Please reproduce all of the data exactly as it appears, but skip the pictures.

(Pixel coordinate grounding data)

--------------------

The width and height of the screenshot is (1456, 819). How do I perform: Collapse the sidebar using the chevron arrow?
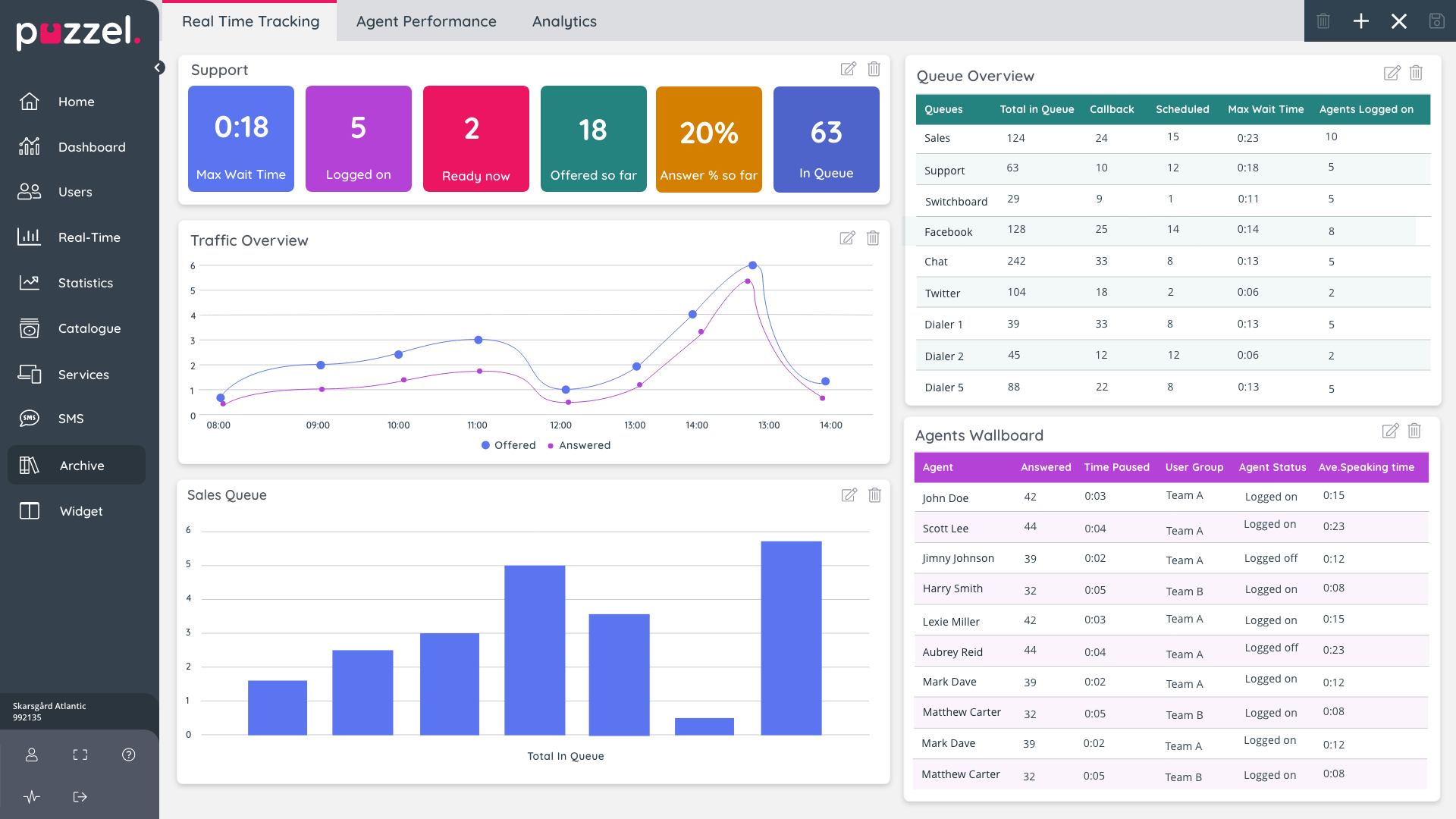click(158, 67)
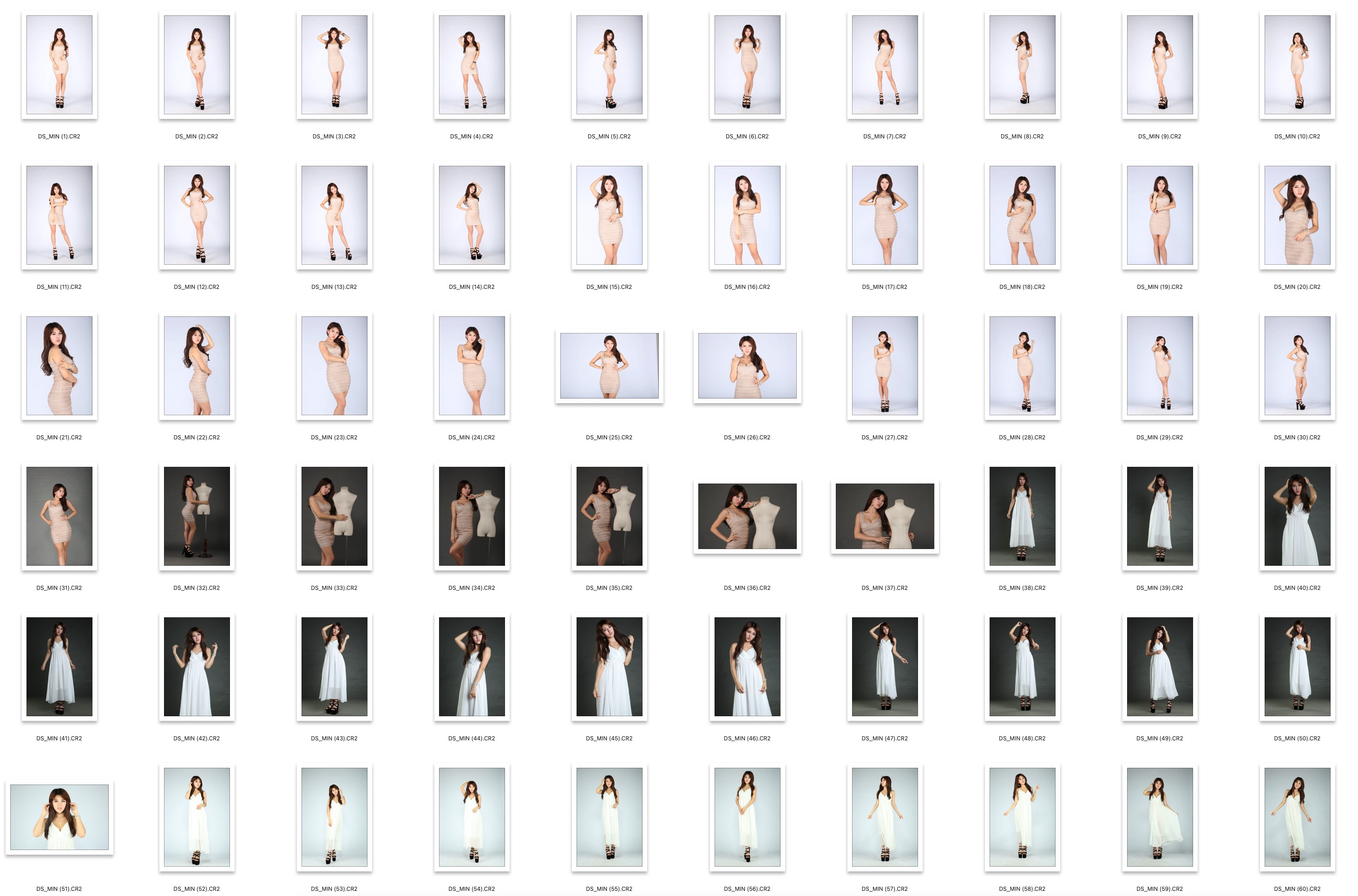Click landscape thumbnail DS_MIN (25).CR2
Image resolution: width=1358 pixels, height=896 pixels.
[609, 366]
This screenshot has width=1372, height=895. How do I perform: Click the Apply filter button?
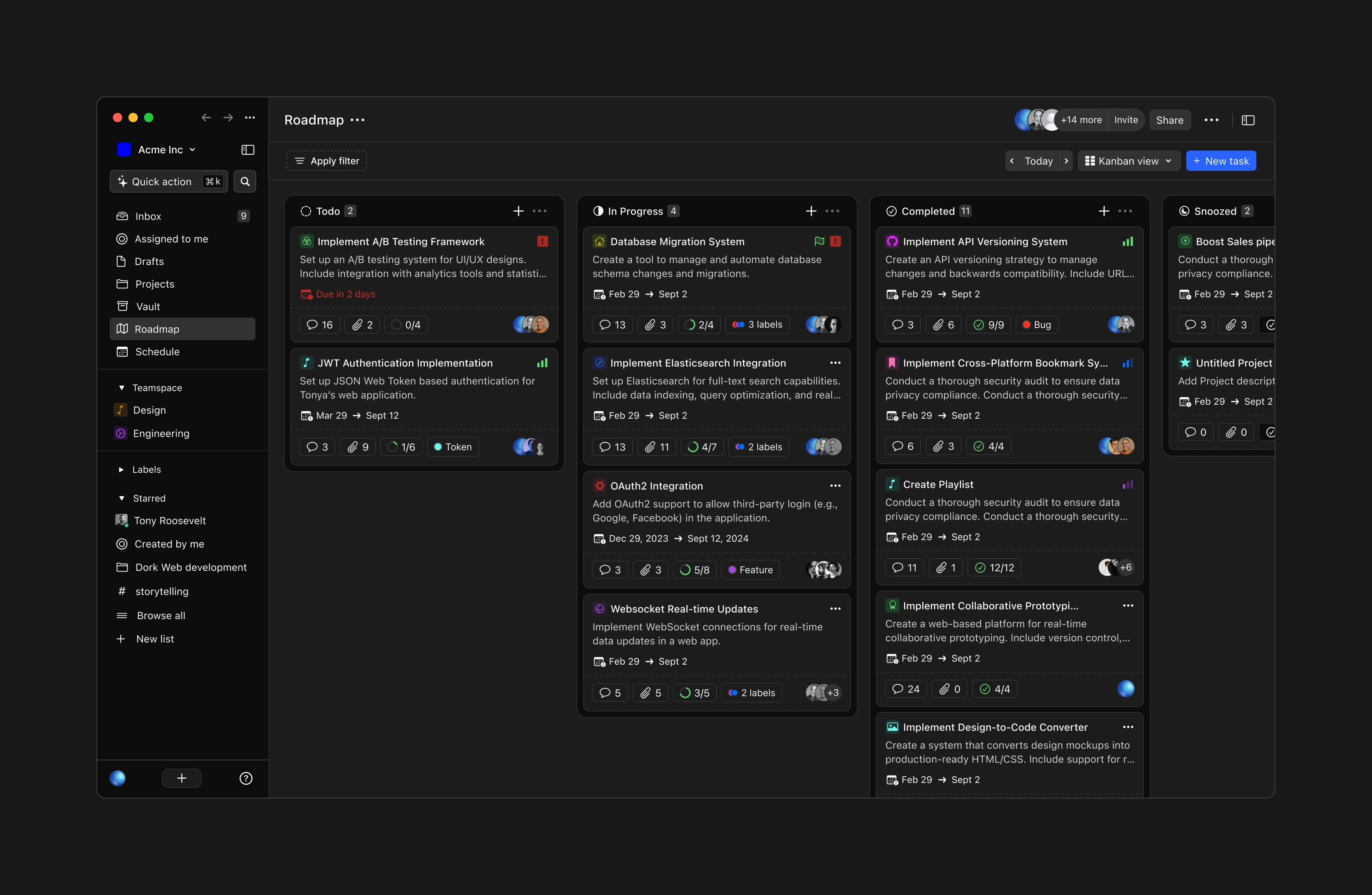[326, 161]
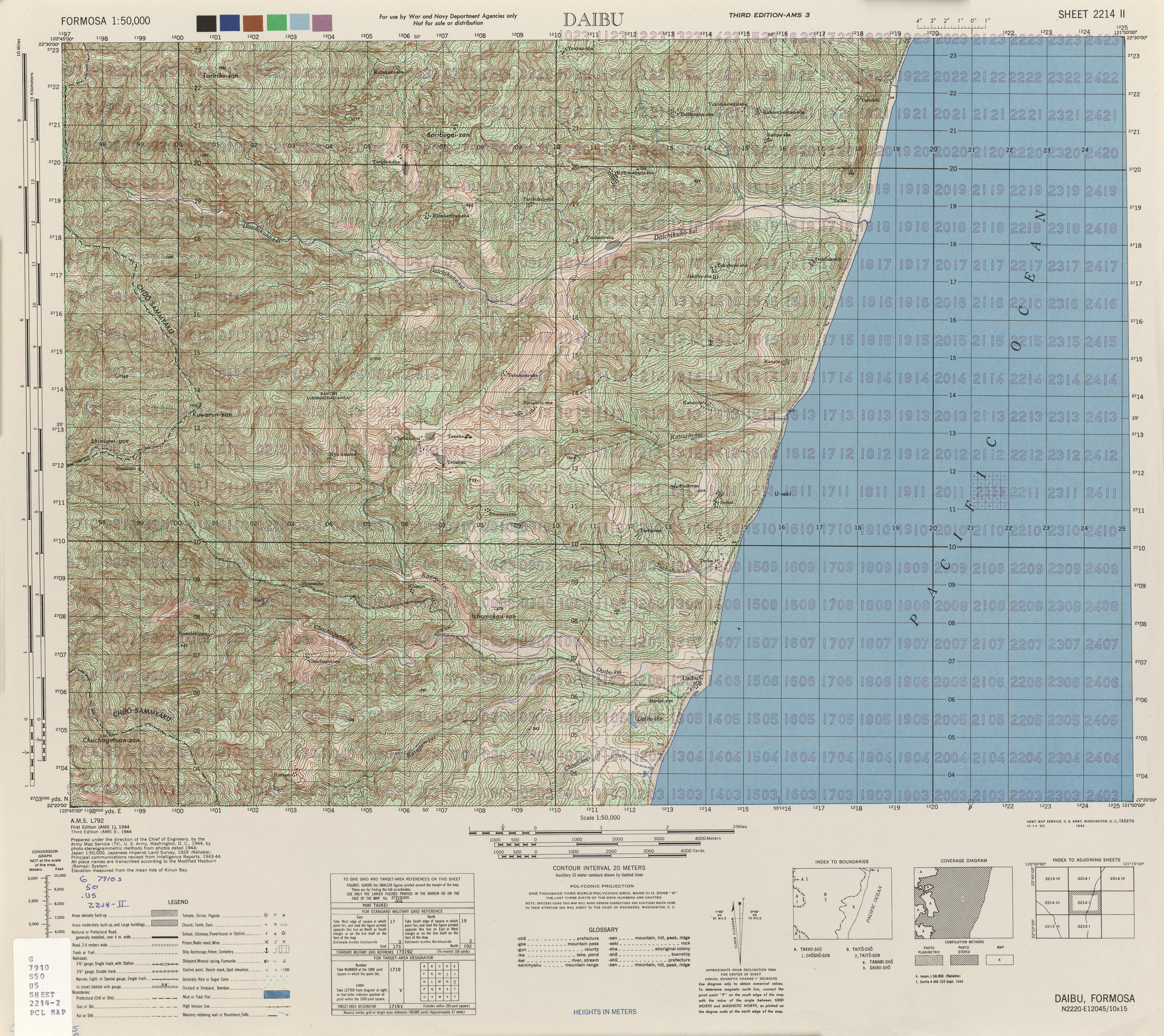Click the purple color swatch

coord(322,23)
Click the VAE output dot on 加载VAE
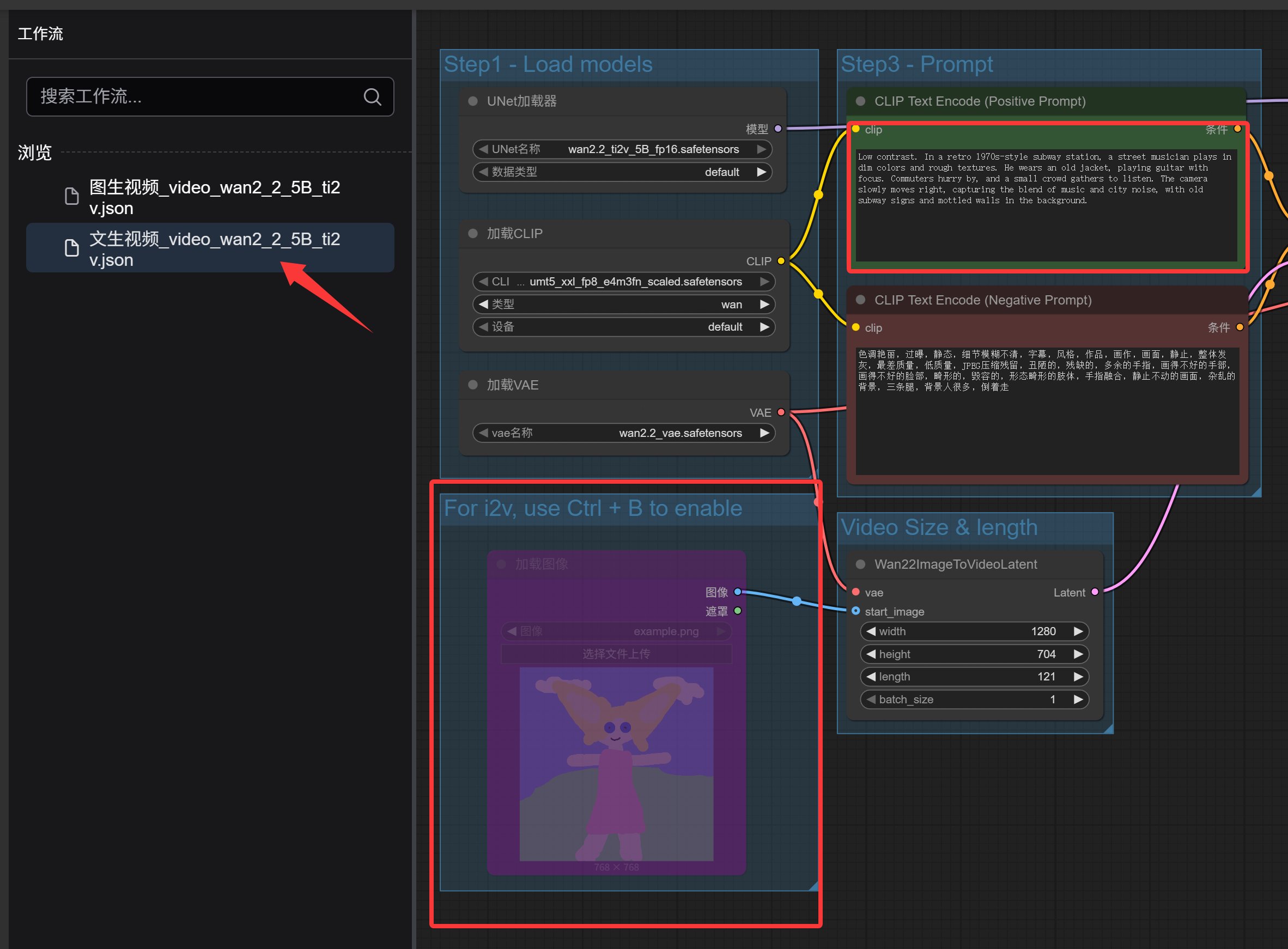This screenshot has height=949, width=1288. point(781,412)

--------------------

EXERCISE RESULT =
The width and height of the screenshot is (1456, 819). How do I perform: Collapse the sidebar using the chevron arrow?
click(158, 67)
Click landscape thumbnail DS_MIN (25).CR2
Image resolution: width=1358 pixels, height=896 pixels.
[609, 366]
This screenshot has width=1372, height=895. How do I perform: Click the Apply filter button?
[326, 161]
Click the purple color swatch

coord(322,23)
Click the VAE output dot on 加载VAE
This screenshot has height=949, width=1288. point(781,412)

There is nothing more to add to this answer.